Traditional, complementary, and integrative medicine (TCIM) is defined by the WHO as the set of knowledge, skills, and practices based on indigenous theories, beliefs, and experiences of different cultures, whether explicable or not, used in the care of health, prevention, diagnosis, and treatment of physical or mental illnesses.

The global health agency is aware of the use of medicinal herbs, acupuncture, yoga, indigenous therapies, and other forms of traditional medicine in 170 countries, making these practices a global phenomenon with increasing demand from the population.

«Our Global Initiative on AI for Health aims to help all countries benefit from AI solutions and ensure they are safe, effective, and ethical,» explained Seizo Onoe, director of the Telecommunication Standardization Bureau of ITU.

The document highlights various uses of AI in the context of traditional medicine already taking place worldwide, including in diagnosis, personalized care, drug development, healthcare system management and planning, and preservation and promotion of traditional medicine knowledge.

Specifically, it includes examples such as the use of AI-based diagnostics in ayurgenomics, the combination of traditional Indian Ayurvedic medicine with genomics, machine learning models that identify medicinal plants in countries like Ghana and South Africa, and the use of AI to analyze traditional medicine compounds to treat blood disorders in South Korea.
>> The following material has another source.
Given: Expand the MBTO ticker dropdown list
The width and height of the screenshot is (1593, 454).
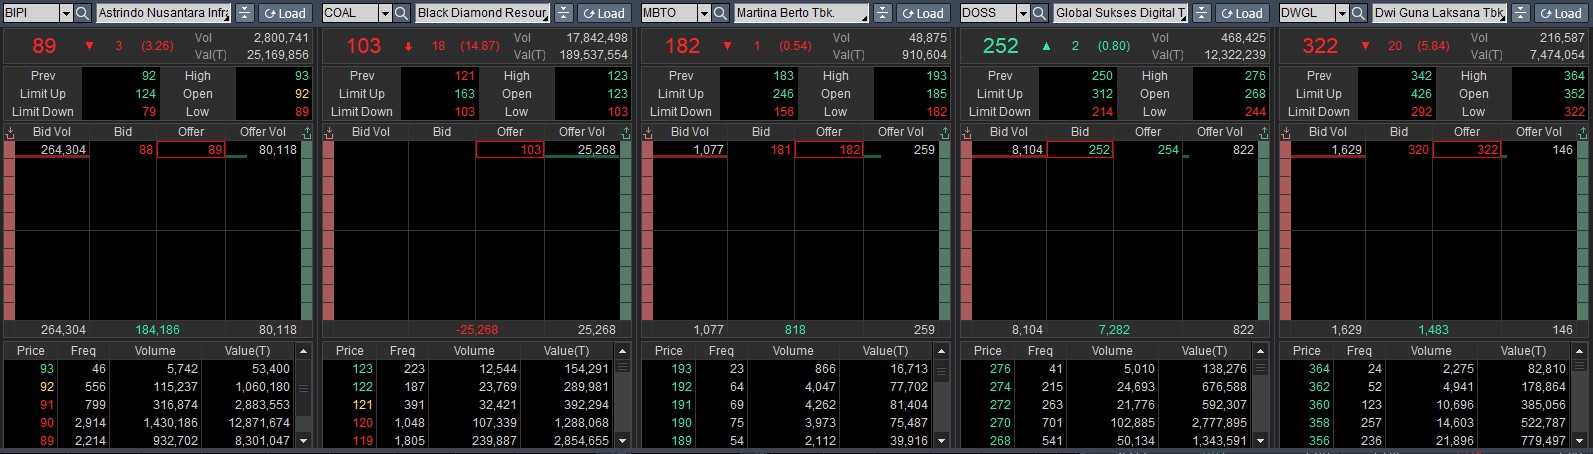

The global traditional and complementary medicine market is expected to reach nearly €513 million (US$600 billion) by 2025. In this context, the report emphasizes that AI could further accelerate its growth and impact on global health.

GAPS AND GAPS TO WORK ON

Despite the evident potential of AI in this field, the report underscores the need to develop regulatory frameworks, knowledge sharing, capacity building, data governance, and equity promotion to ensure the safe, ethical, and evidence-based integration of this new technology into traditional medicine.

In this sense, it urges countries to take measures to defend Indigenous Data Sovereignty (IDSov) and ensure that AI development is guided by the principles of free, prior, and informed consent. As examples, it presents data governance models led by the community in Canada, New Zealand, and Australia, and calls on governments to adopt laws that empower indigenous peoples to control and benefit from their data.

«AI must not become a new frontier of exploitation,» asserted Yukiko Nakatani, WHO Assistant Director-General for Health Systems, emphasizing the importance of ensuring not only the protection of indigenous peoples and local communities but their active participation in shaping the future of AI in traditional medicine.

To achieve this, the report calls on stakeholders to invest in inclusive AI ecosystems that respect cultural diversity and IDSov, develop national policies and legal frameworks that explicitly address AI in traditional medicine, enhance the capacity and digital literacy of traditional medicine professionals and communities, establish global standards for data quality, interoperability, and ethical use of AI, and safeguard traditional knowledge through AI-driven digital repositories and benefit-sharing models.